Only In England Does Herman Outshine Hermits
By Richard Green

    EVERY week - or so it seems - we read in the NME news pages of a group breaking up. But there is an exception to the splitting rule. One that isn't at first obvious - Herman's Hermits.
    The group has been together for five years without one change of personnel. In supergroup days this is a long time and I wondered just how they had all managed to stay together.
    The group's 21-year-old bass guitarist Karl Green (no relation, though we like to keep the name in the charts) was being honest when he told me: "No one wants to leave and lose all that money."
    The odd thing about Herman's Hermits is that Herman is a confirmed Londoner, though he was born in the North. The Hermits all live in Manchester.
    "We get on very well," Peter told me - Peter Noone being the one and only Herman - "but we only see each other when we work. The only time we get to rehearse is when we're working, so, with me down in London and the rest up in Manchester, we don't see a lot of each other."
    Karl was with a group called the Heartbeats five years ago. Peter joined and Herman's Hermits were formed. In this country, Herman gets all the publicity while the Hermits tend to live in the shadows. Just how much does this affect them personally?

Fan clubs
    "It's only like that in England, and we don't mind," Karl said. "We're a five-man group in America, we all have our own fan clubs.
    "At the moment we're doing cabaret here and people recognise us for what we can do. We all do numbers and make some jokes, so we're all involved in the act."
    What the Hermits have done, quite sensibly, is to put their money into other enterprises. Karl has an agency for show business people, Barry has a garage and Keith and Lek have their own jingle company.
    Things are very O.K. at the moment for Herman's Hermits, but just what will be happening after a further five years? Karl has an ambition to go into acting, though there are one or two other things that occupy his future thoughts.
    "I can't see us still all being together in five years," Karl mused. Explaining further, "I don't think five fellows can stay together for ten years and still live together happily.
    "What do I want to do? Well, I've got the agency, anyway. I might like to sing with my wife, that's something I've been considering for later."
    Having made a couple of films, how does Karl feel about acting? - "I'd like to do something like we've never done. Those films were . . . oh, you know! I'd like to do something like Hywell Bennett did in 'Twisted Nerve.' I think that's the sort of part I could play - leave myself behind and pick up a character."
    End of chat with Karl. Ten minutes later, my phone rings for the umpteenth time (today is my birthday) and there was Peter Noone himself.
    "Australia is very important to us, and Mexico. If we go down all right, we can go back for five years for good money."
    How does he see the change in the group over the past five years? "There's been a complete

 
Together for five years - without even a hint of a split, "No one wants to leave and lose all that money" - are HERMAN (centre), and HERMITS (l to r) BARRY WHITWAM, KEITH HOPWOOD, LEK LECKENBY and KARL GREEN.

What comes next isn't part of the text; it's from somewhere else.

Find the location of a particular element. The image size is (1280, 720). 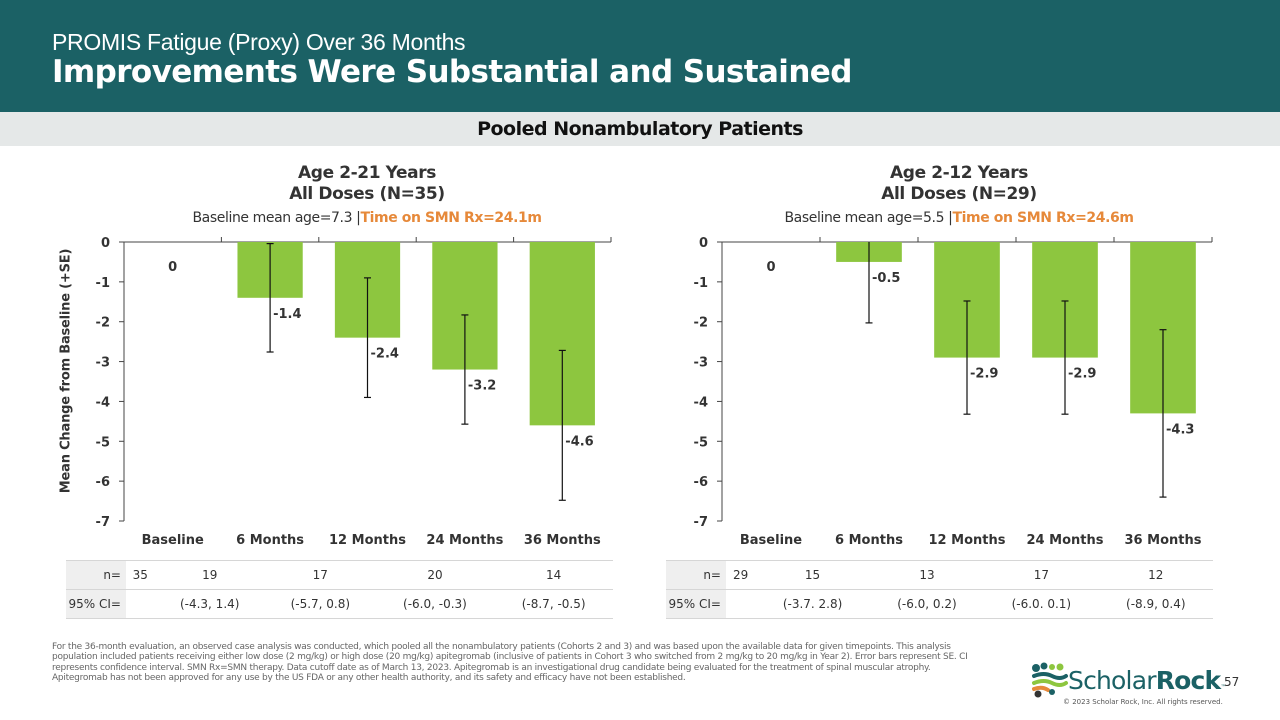

left-chart-title: Age 2-21 Years All Doses (N=35) is located at coordinates (367, 184).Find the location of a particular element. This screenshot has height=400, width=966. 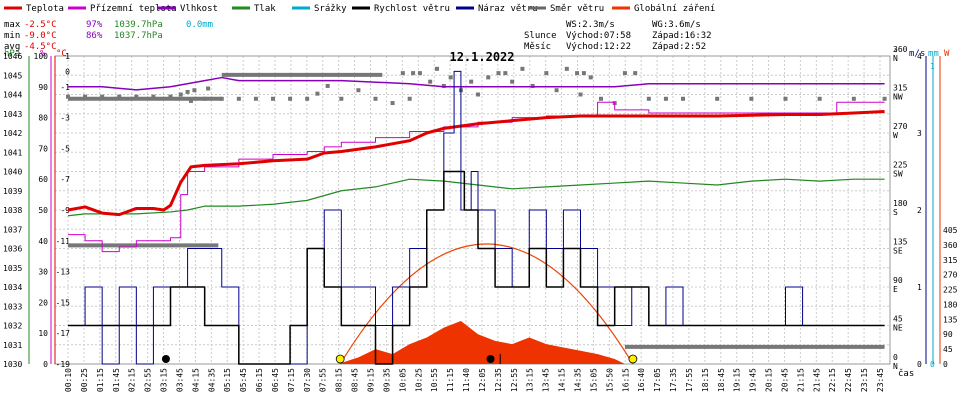

axis-unit-deg: ° is located at coordinates (896, 54).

change, we've changed one hundred per cent. I've changed myself most.
    "The rest of them have always lived in Manchester, they think it's the greatest place in the world.
    "I've been living in London for years and I don't want to live abroad. We're doing a week of cabaret in Manchester, but the only time I come up here is when we work here.
    "I don't see any of my old friends . . . I don't know. I think they think I'm a big star and they can't talk to me.
    "The people I used to know think everyone who's ever become a star is a raving iron." ('Iron' is a cockney term for poof. It rhymes with iron hoof!)
    "They think that everyone who's made it is a queer."
    A couple of weeks ago I wrote about Peter's initial doubts regarding "My Sentimental Friend" and the pleasure he expressed when it began to sell so well. This was, I believed, the beginning of a new approach to records by Herman's Hermits.
    "It's just a question of making a good record," Peter answered when I asked him if he would continue in this vein or if he would be prepared to make another clap-along-with-me record.
    "We leave it up to Mickie Most to pick the records, we always have done."
    Then he asked me: "What did Karl tell you about the group?"
    I told him the various ventures and he came back with: "I'm in property, say that."
    Herman's in property. 'Tis said.
    After the cabaret in Manchester, Herman and Mireille left for a holiday in France and then Israel where they will meet up with the Hermits for the start of a long tour, taking in, among other places, Australia, Mexico and Hong Kong.
    He won't be back in England until the beginning of September when a new single will be recorded. On their travels, the group will be concentrating on their cabaret act with a view to doing Las Vegas later.
    "It's very different for a group to do somewhere like Las Vegas after people like Engelbert Humperdinck and Tom Jones," Peter agreed. "Everyone says 'oh, it's just a bloody group,' but we're not really just a group, and that's why we've been doing so much in that field . . . so that we can get the right idea of what to do and when we go to America and do cabaret, we won't be just a group."